Gazeteciliğini ve eserlerini esasen barış arzusu ve ihtiyacı üzerine kurmuştu. Kürt meselesindeki barıştan yana tavrı itiş kakışla süren yılların ardından Nihayet 2009’da Cumhuriyet Dergi’de işine son verilmesine varmıştı. Gazeteye röportajlar yaparak devam etmesi istenmişti ama bu da tabii fazla sürmedi. Cumhuriyet’ten ayrılınca Mesele dergisinin yayınını yönetmeye başladı. Özgür Gündem için söyleşiler yaptı. Onu herkesten ayıran özellik, Kürt ve kadın meselesi gibi doğal olarak aşırı politik bir hareket alanında saf gazeteciliği daima ve sadece barış talebi eşliğinde icra etmiş olmasıydı.
Nilüfer Zengin ve arkadaşı Nihal'le
Hep şöyle derdi: “Habere gidiyorum”. Haber ona gelmez o hep habere giderdi. Kolayca kapılabileceği bir ilişki ağı içinde yaşadığı halde kariyerist heveslere hiç kapılmadı. İşi kendisinden daha önemliydi.
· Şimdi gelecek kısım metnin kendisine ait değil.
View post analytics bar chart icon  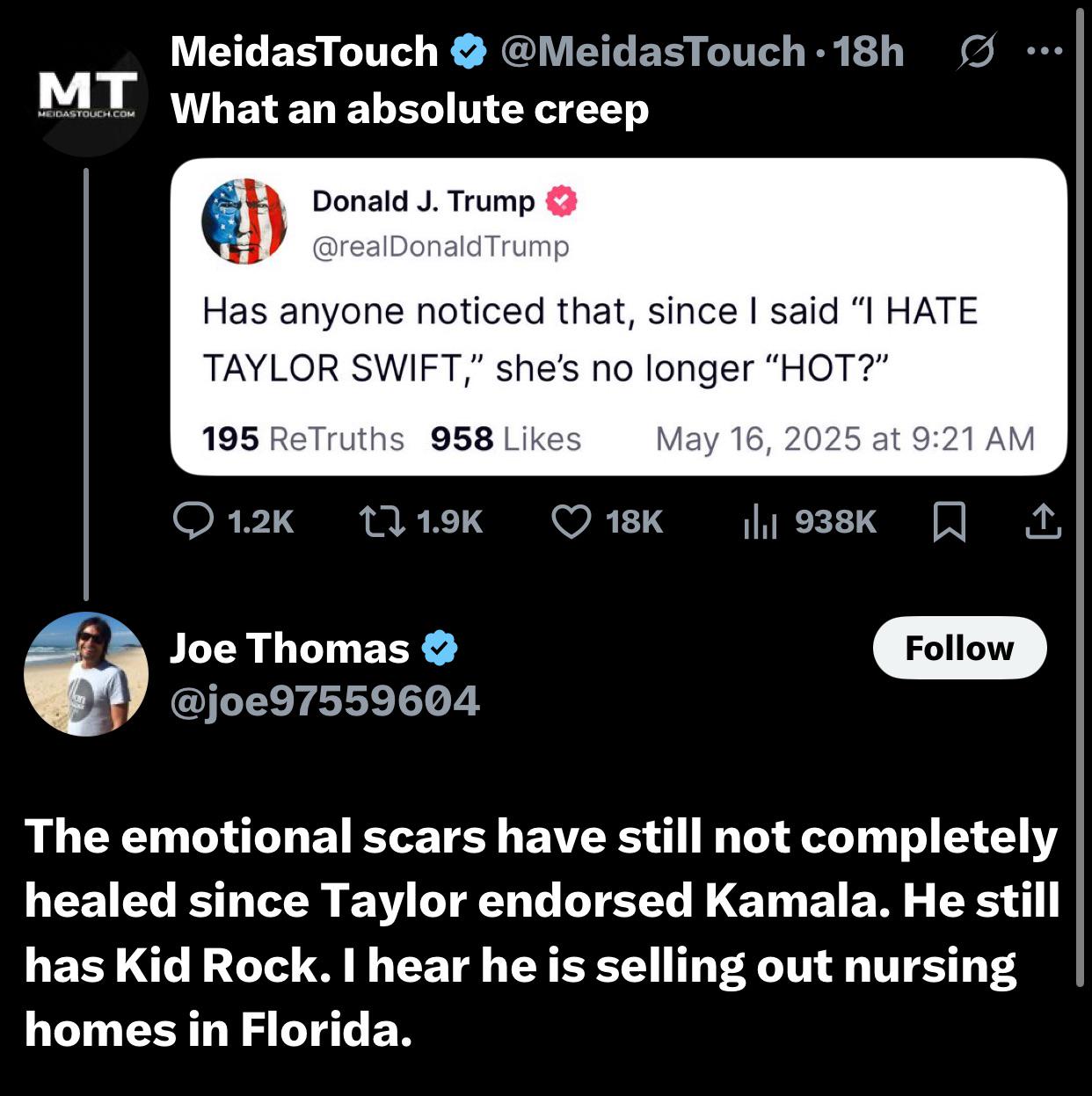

Cumhuriyet söyleşilerinde söyleşi yaptığı kişiyle birlikte fotoğrafını -söyleşi öyle gerektirmediği sürece- koymazdı. Terbiyesi kendini aşardı. Kariyerist tutkulardan, kanaat önderi pozlarından hep kaçındı, meslekteki konumuna rağmen iktidar ilişkileri ağına dahil olmayı reddetti.
Oğlu Güney'le
Salonundan misafirinin hiç eksik olmadığı uzun yıllar yaşadığı Moda’daki evinde hayat 24 saat sürerdi. Bir tanecik oğlu Güney odasında boks antrenmanı yaparken, o da hep bir yazı yetiştirmek zorundaydı. Yine de çat kapı uğrasanız da bir kahve verir, “otur sen ben çalışıyorum” derdi. Yaşamak için hep çok çalışması, birkaç iş yapması gerekti. Telefonda uzun konuşmayı sevmez, “parya çalışıyor” derdi. İşçiydi. En çok da işçi olduğunu bilmeyi severdi.
Bu yazıyı okusa bana, mahcupluğundan mı dervişliğinden mi bilmem ama, "burada kes Nilüf, çok uzattın" derdi.
Onu dinliyorum ve burada bitiriyorum. (NZ/EMK)
* Berat Günçıkan'ın manşet fotoğrafı Cumhuriyet Gazetesi Arşivi.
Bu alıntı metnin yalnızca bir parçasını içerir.